Ketentuan ini melanggar prinsip equality before the law, pasal
27 ayat (1) UUD 1945 menyatakan: segala warga negara bersamaan kedudukannya
dalam hukum dan pemerintahan. Presiden termasuk dalam warga negara sehingga
apabila ada penghinaan atas dirinya maka presiden dapat melakukan pengaduan
dengan mendalilkan pasal 310 dan 311 KUHP dan pasal 27 ayat (3) jo
pasal 28 ayat (2) UU No. 19/2016 yang
sanksinya telah diakomodir melalui pasal 45 ayat (3) UU tersebut yang oleh MK
melalui putusannya No.
50/PUU-VI/2008.: Pasal 27 ayat (3) UU ITE tidak dapat
dipisahkan dari Pasal 310 dan Pasal 311 KUHP sebagai genus delict yang
mensyaratkan adanya (klacht) untuk dapat dituntut. Sehingga tidak ada urgensitas nyata untuk
menghidupkan kembali pasal ini, apabila tetap dipaksakan untuk diberlakukan
kembali melalui the living constitution maka sejatinya hal ini
melanggar prinsip lex certa & lex scripta yakni adanya duplikasi
tindak pidana sehingga rentan didakwa dengan ketentuan berbeda yang pokok
dakwaanya adalah sama. Yang mana hal ini akan mebawa kita pada pemikiran yang
disampaikan oleh Herman Manhein bahwa final court is the most faithful
mirror of civilization of the nation. Teori efektivitas hukum yang
dikemukakan oleh Lawrencre Friedman: structure, culture, dan substance artinya
efektifitas penegakkan hukum tidak dilihat dari seberapa banyak aturan
diproduksi. Meminjam pernyataan Barda Nawawi dalam bukunya Kapita Selekta
hukum Pidana, bahwa terdapat beberapa tujuan pemidanaan salah satunya dalah
kemanfatan yang dirasakan oleh kedua belah pihak, maka patut dipertanyakan
kemanfaatan apa yang didapatkan oleh masyarakat apabila pasal penghinaan
presiden diberlakukan?
Pasal 134 dan 136 KUHP yang diadopsi dari WvS
adalah bukan penghinaan terhadap presiden melainkan penghinaan terhadap tahta
kerajaan belanda.
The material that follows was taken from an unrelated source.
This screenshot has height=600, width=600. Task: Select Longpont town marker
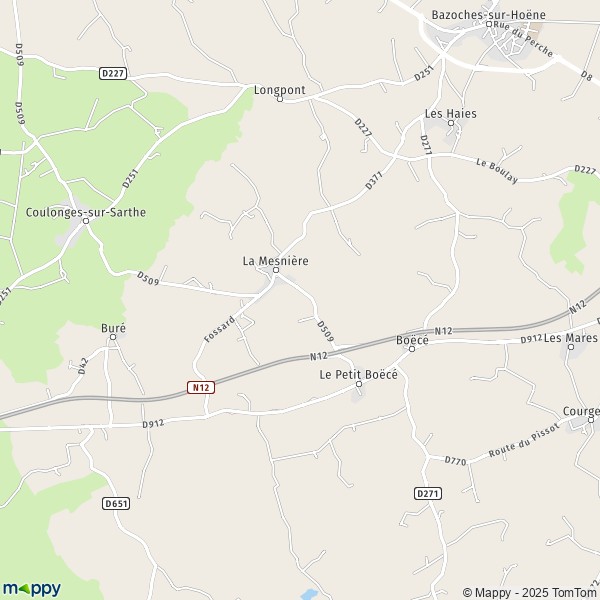click(280, 99)
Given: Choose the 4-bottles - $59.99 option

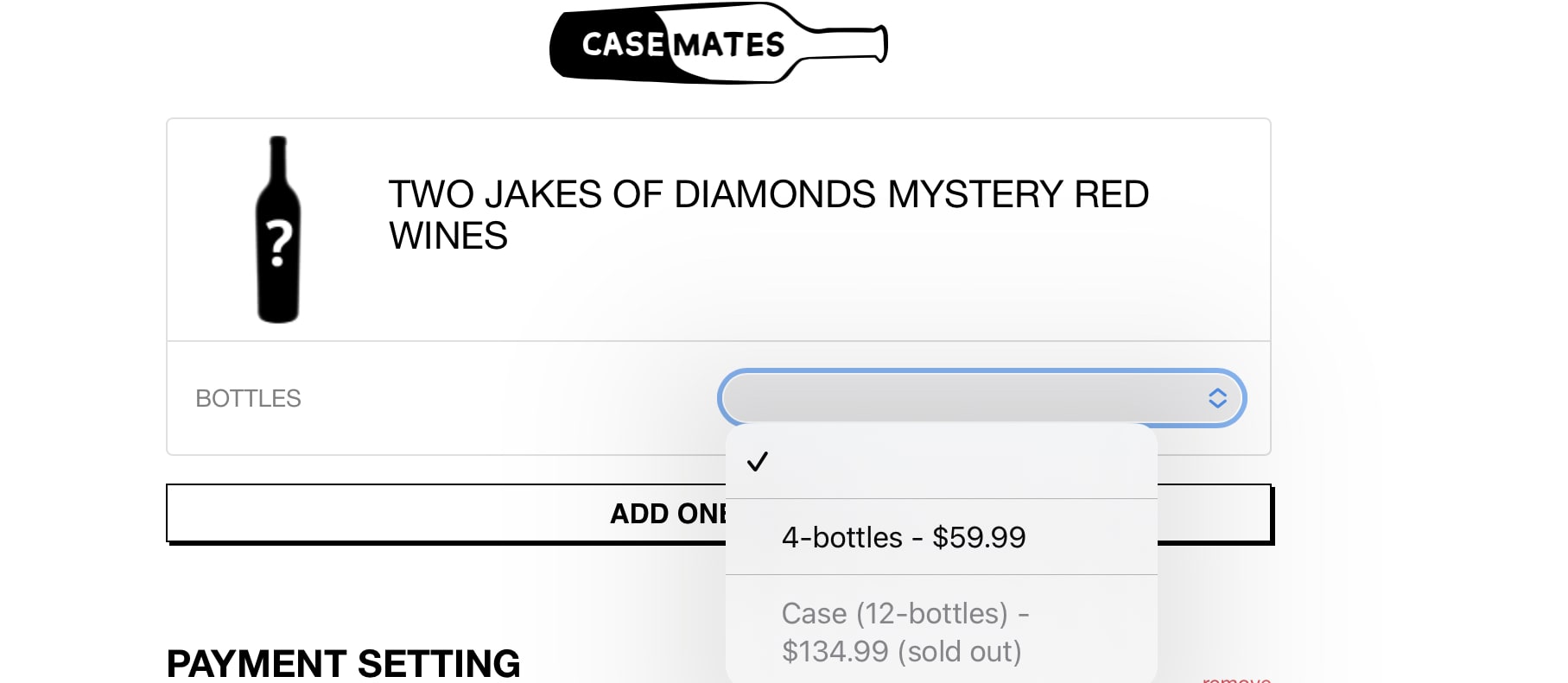Looking at the screenshot, I should 903,537.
Maka jelaslah bahwa nafas dari pasal tersebut adalah untuk
mempertahankan tahkta kolonial Belanda
di Indonesia. Sangat keteraluan apabila pasal-pasal tersebut kembali
dihidupkan dan digunakan untuk
membungkam kebebasan warga negara dalam mengemukakan pendapat untuk memenjarakan warga negara sendiri. Hal ini diperkuat oleh pendapat Mardjono ahli hukum pidana yang menegaskan
bahwa dalam suatu
negara republik, kepentingan
negara tidak dapat
dikaitkan dengan pribadi
presiden atau wakil presiden, seperti
yang berlaku untuk
pribadi raja dalam suatu negara kerajaan. Ketentuan dalam RUU KUHP pada dasarnya
sama dan sebangun dengan ketentuan Pasal 134 dan Pasal 137 KUHP. Perbedaan
mendasarnya justru ketiadaan frasa “dengan sengaja” yang awalnya ada
dalam Pasal 134
KUHP namun menghilang
dalam Pasal 265
Rancangan KUHP. Ketiadaan
ini justru membuat perumusan
normanya menjadi jauh lebih buruk dari pada perumusan norma di KUHP. Yang
senyatanya bertentangan dengan pasal 15 ICCPR Apabila kita kaitkan dengan teori
maximin yang dikemukakan oleh Abraham Wald maka dalam membuat suatu
kebijakan tanpa ada probabilitas hanya akan mencerminkan nilai yang minimum
dari maximum sehingga hanya berbuah
pada hal yang sia-sia. Yang mana penghidupan kembali pasal penghinaan
presiden, sejatinya merupakan kebijakan terburuk dalam pengambilan kebjiakan.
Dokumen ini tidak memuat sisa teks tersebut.